Scientists in South Korea have created swarms of tiny, magnetically controlled robots that cooperate similarly to ant colonies. Acting together, these microrobot groups can travel across challenging terrain, move objects much larger than themselves, and even guide organisms.

The research, published December 18 in Device, demonstrates that these microrobot swarms can accomplish tasks too difficult for individual robots. Using a rotating magnetic field for guidance, the robots are able to self-assemble into various shapes. According to lead author Jeong Jae Wie of Hanyang University’s Department of Organic and Nano Engineering in Seoul, South Korea, the robots showed a high degree of adaptability and required minimal direct control when acting together.

In tests, the researchers examined different swarm configurations. One type of swarm climbed over obstacles five times taller than a single robot. Another configuration formed a dense cluster of 1,000 microrobots that floated on water and encircled a pill weighing 2,000 times more than each individual robot, enabling the swarm to move it through a liquid. On dry surfaces, a swarm transported cargo 350 times heavier than a single robot. Other experiments showed that the swarms could clear blockages within tubing, suggesting possible medical applications, and even gently guide the movements of small organisms.
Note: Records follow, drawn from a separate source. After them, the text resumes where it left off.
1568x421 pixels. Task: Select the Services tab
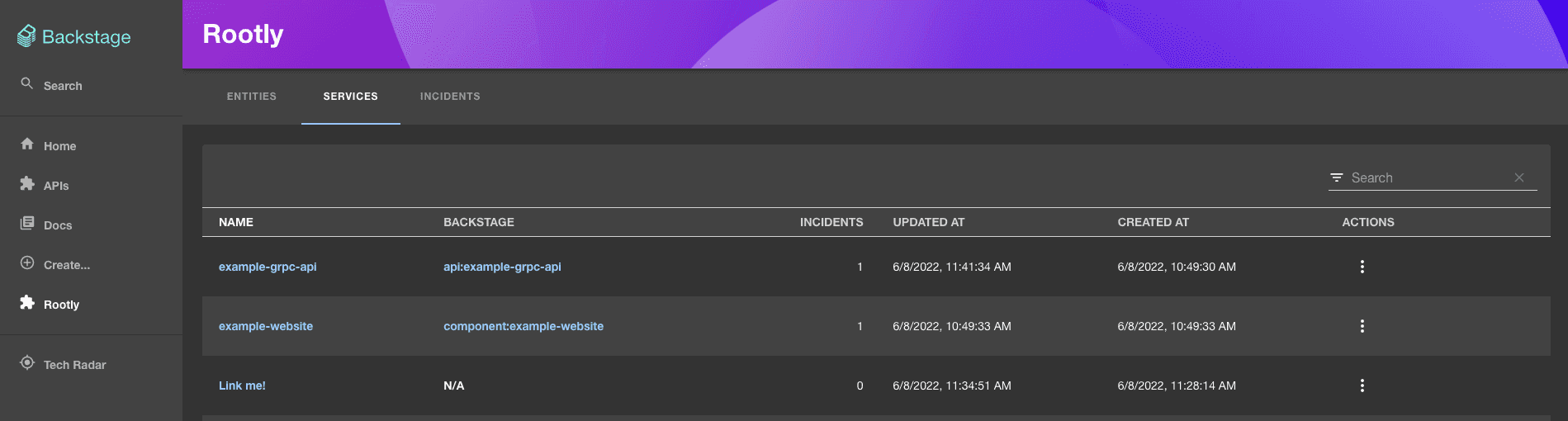click(351, 97)
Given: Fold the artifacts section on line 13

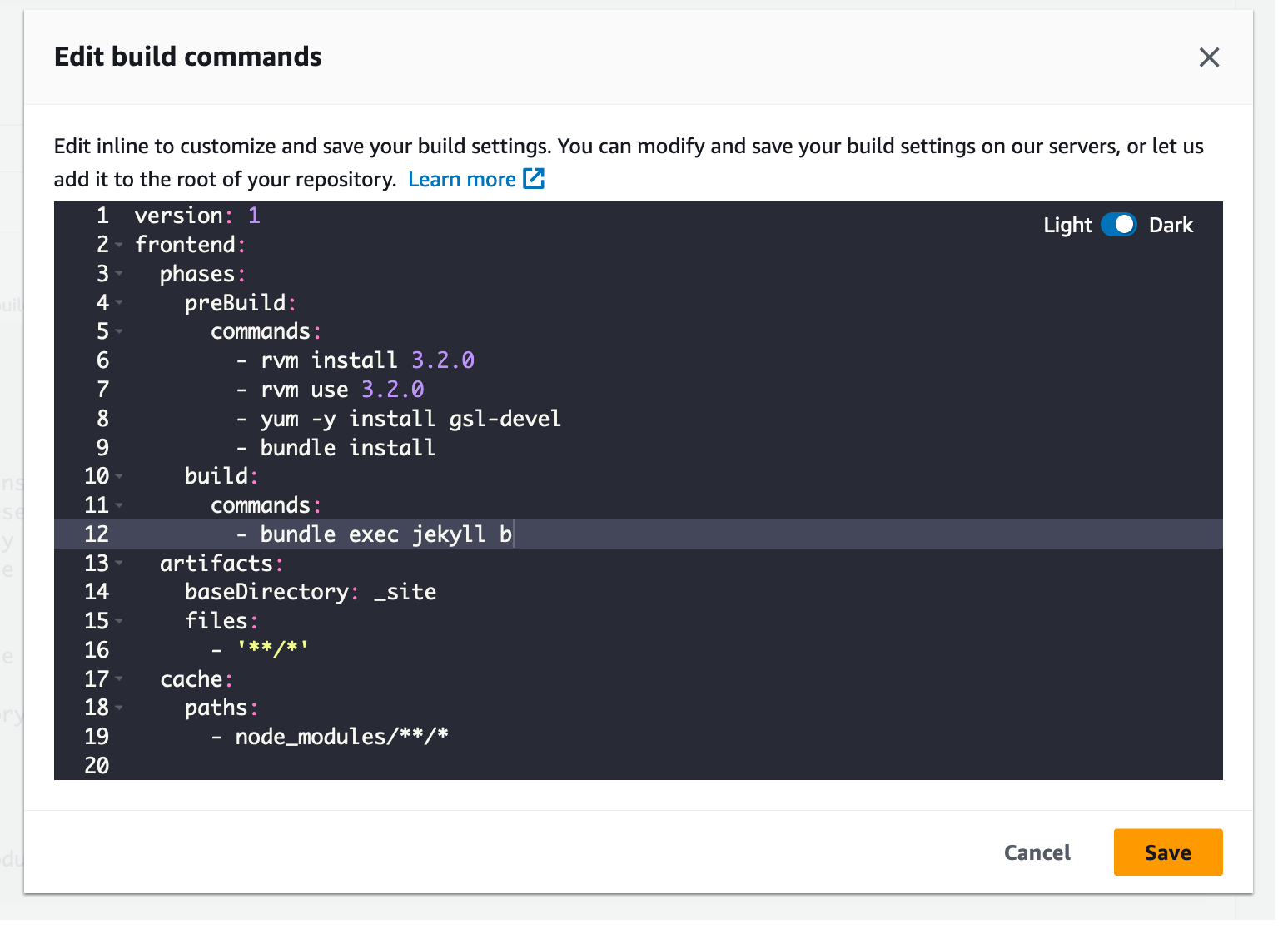Looking at the screenshot, I should pyautogui.click(x=119, y=564).
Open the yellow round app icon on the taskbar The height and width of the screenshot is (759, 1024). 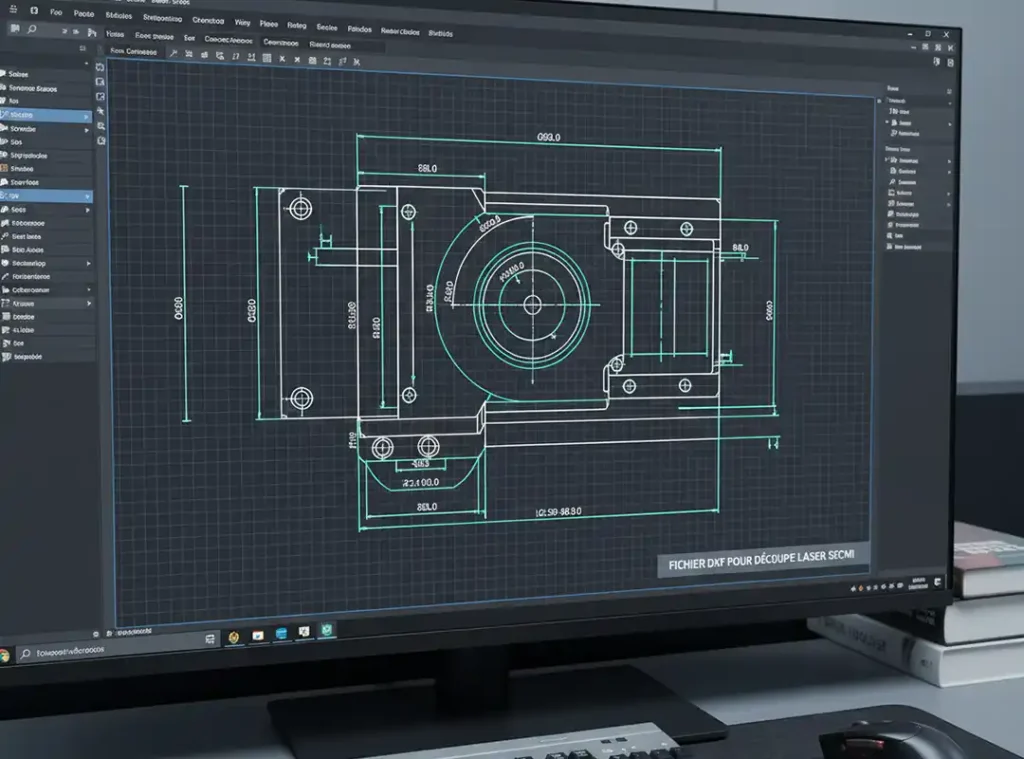[234, 637]
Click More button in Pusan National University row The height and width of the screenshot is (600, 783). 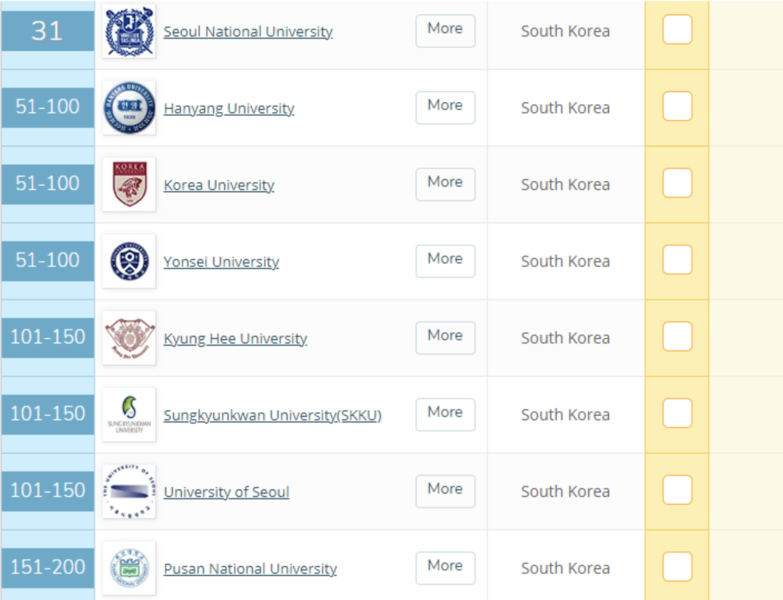click(445, 568)
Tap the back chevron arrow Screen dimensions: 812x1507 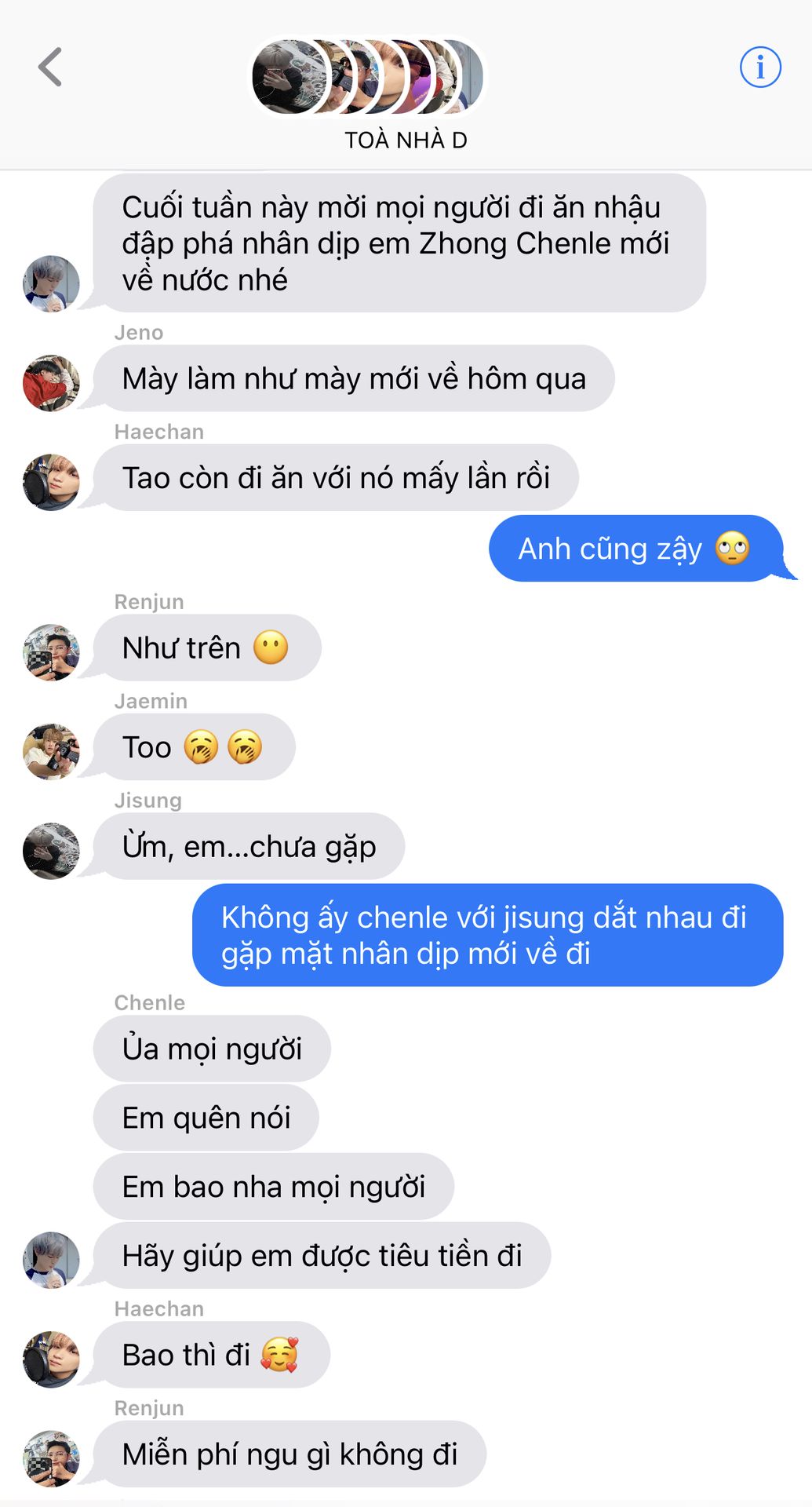coord(50,67)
Unlike previous swarm robotics studies that often used spherical robots, this team developed cube-shaped microrobots. Their cube design, each about 600 micrometers tall, increases magnetic attraction through larger contact areas. The robots contain ferromagnetic particles that respond to external magnetic fields. By adjusting how the robots are magnetized, the researchers could control their arrangement and shape.

While these results are encouraging, the system still relies on external magnetic fields and lacks full autonomy, limiting real-world usefulness. Future steps include improving real-time feedback and navigation so that microrobot swarms can operate more independently, potentially enabling applications in environments like arteries or other constrained spaces.